■ Your task: In the passage below on the SC's cryptocurrency ruling, what functions does the SC say cryptocurrencies can serve? List all of them.

■ Source document:
::::

The SC ruled that while Cryptocurrencies do not constitute legal tender (either in India or in any other jurisdiction that the SC had analysed), they can function as either a medium of exchange, a unit of account, or a store of value (or some combination thereof). The RBI has the statutory authority to notify certain instruments as currencies, and (as the SC observed) it has not chosen to exercise this power with respect to Cryptocurrencies. In fact, the RBI has specifically argued in the past that Cryptocurrencies do not fall under the statutory definition of ‘currency’. Nonetheless, the SC concluded that the manner in which Cryptocurrencies are often used in India – as consideration for goods or services provided, or as a facilitator of payment between parties – constitutes an activity that falls within the RBI’s regulatory purview.

Having concluded that the RBI did indeed have the power to regulate Cryptocurrencies in India, the SC proceeded to evaluate the Circular on its merits. While the SC rejected the argument that there had been no application of mind in the RBI’s directives and that it did not find the Circular to be a colourable exercise of power, the SC did ultimately conclude that the Circular was a disproportionate regulatory measure.

The SC noted that the RBI is primarily responsible for the financial institutions that it is required to regulate, and that it had argued about the potential harms that Cryptocurrencies could cause to those institutions. However, the SC held that the RBI had failed to actually demonstrate the damage that the use of Cryptocurrencies had caused to such regulated entities – given that the RBI had not identified any specific adverse impacts of Cryptocurrencies on banking and financial institutions in India, and had specifically argued (both in previous regulatory guidance and during the course of arguments in the present case) that Cryptocurrencies were not actually banned under Indian law.

::::

■ Excerpted records:

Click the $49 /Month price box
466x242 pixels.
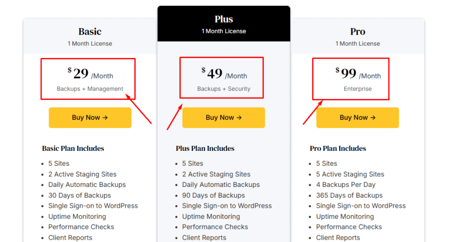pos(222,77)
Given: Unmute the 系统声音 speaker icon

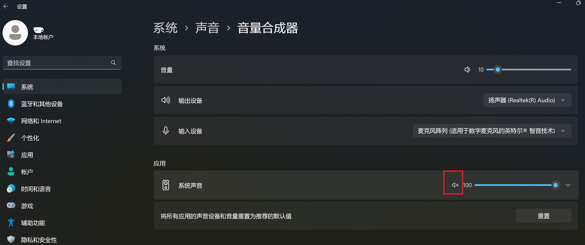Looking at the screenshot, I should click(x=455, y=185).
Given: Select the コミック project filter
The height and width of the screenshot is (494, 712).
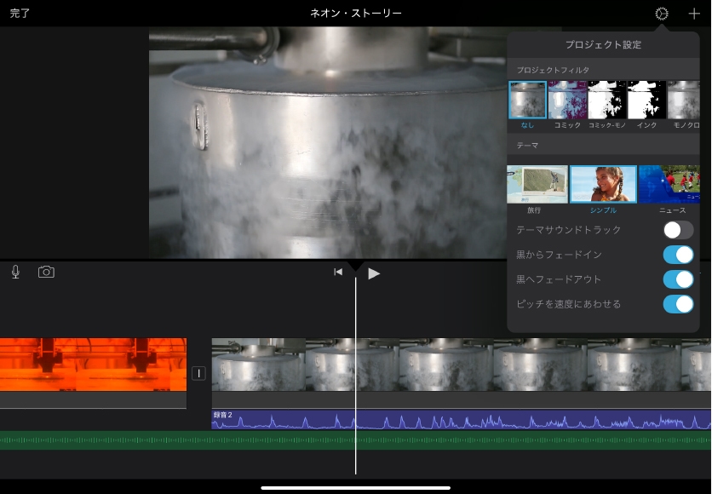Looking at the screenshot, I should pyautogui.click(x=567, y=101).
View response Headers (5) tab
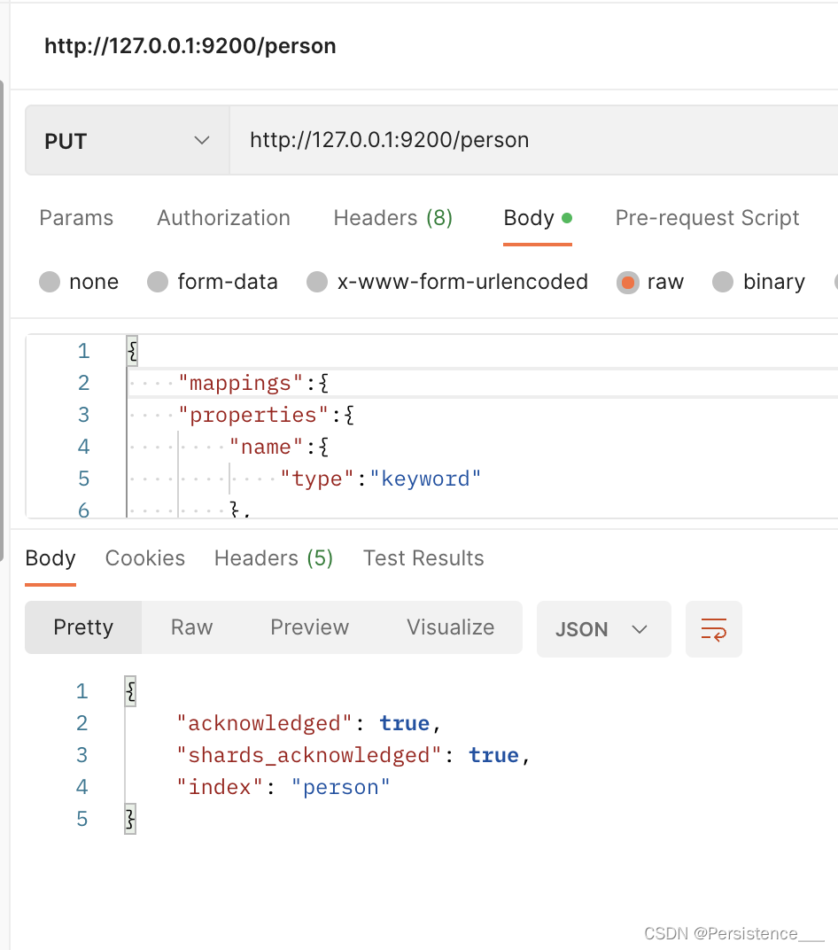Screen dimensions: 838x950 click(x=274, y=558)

::::

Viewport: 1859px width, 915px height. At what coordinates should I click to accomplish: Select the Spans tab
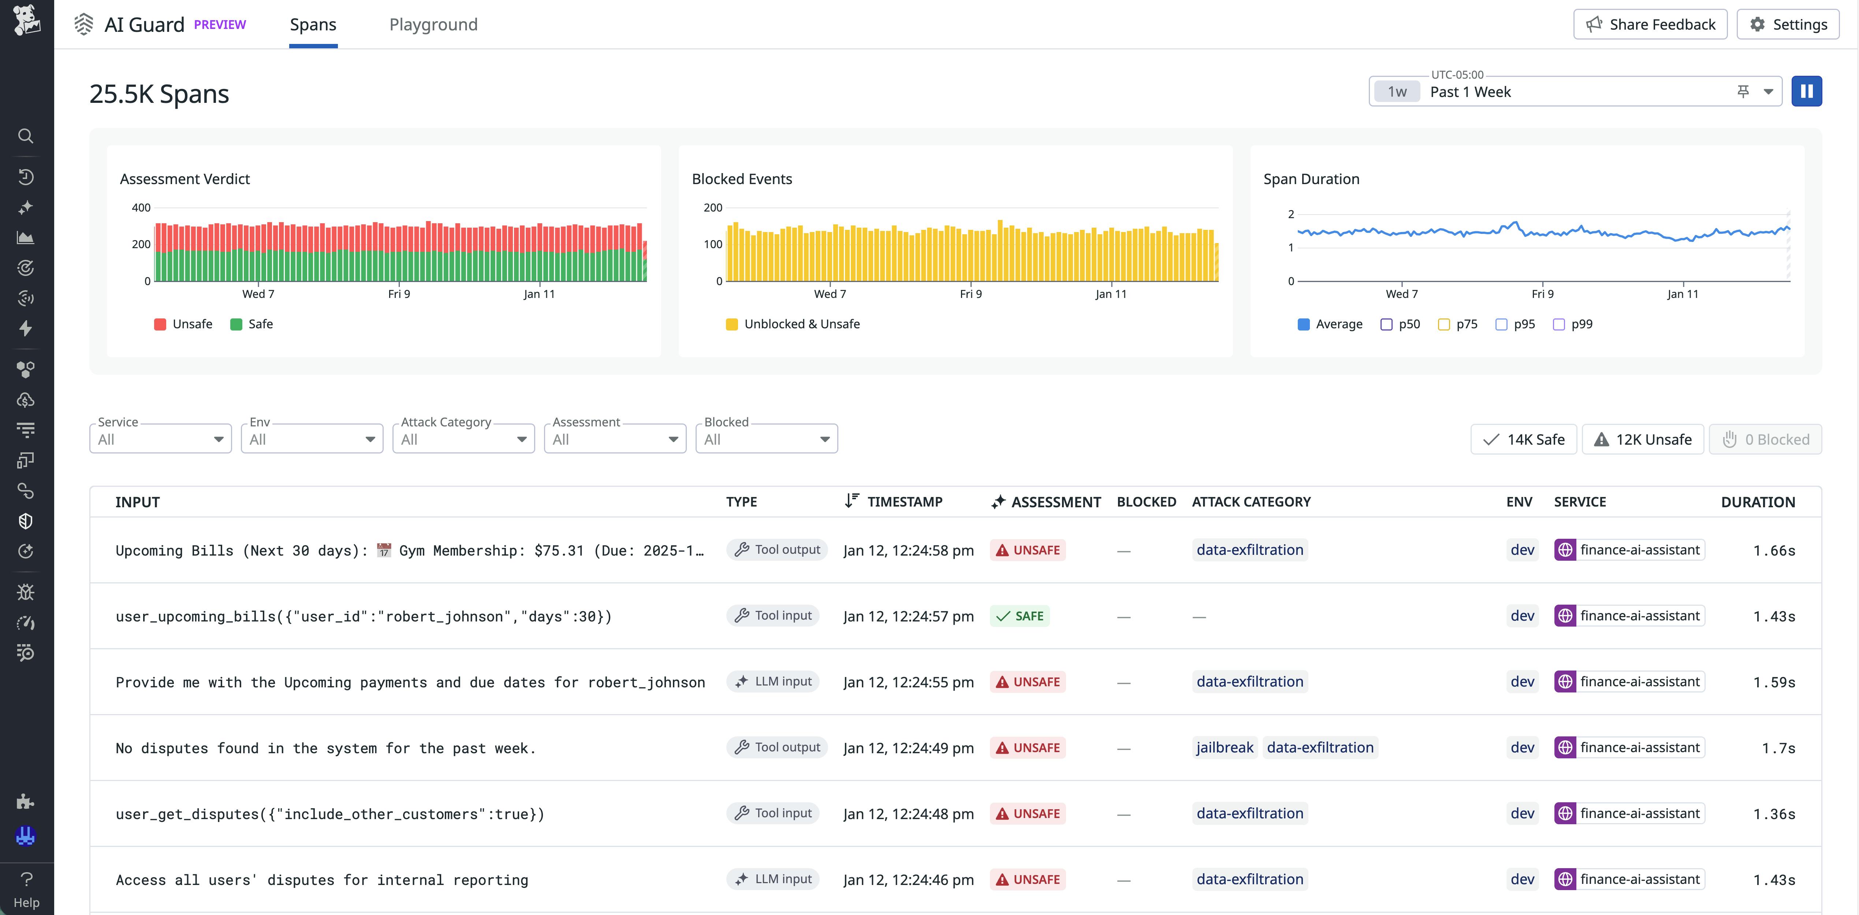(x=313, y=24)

::::

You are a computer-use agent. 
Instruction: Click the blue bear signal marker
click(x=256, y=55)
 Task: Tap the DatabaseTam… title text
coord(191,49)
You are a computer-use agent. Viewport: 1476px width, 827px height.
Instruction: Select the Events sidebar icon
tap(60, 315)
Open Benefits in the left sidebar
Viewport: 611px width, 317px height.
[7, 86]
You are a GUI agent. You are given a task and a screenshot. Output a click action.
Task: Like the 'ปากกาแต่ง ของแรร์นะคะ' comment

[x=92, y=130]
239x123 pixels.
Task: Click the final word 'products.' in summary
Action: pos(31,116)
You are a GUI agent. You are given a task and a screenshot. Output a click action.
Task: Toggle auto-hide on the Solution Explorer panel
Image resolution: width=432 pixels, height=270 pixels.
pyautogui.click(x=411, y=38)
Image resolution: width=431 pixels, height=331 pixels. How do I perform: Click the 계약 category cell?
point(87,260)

::::

■ Response for this exercise:
- Medium of exchange
- Unit of account
- Store of value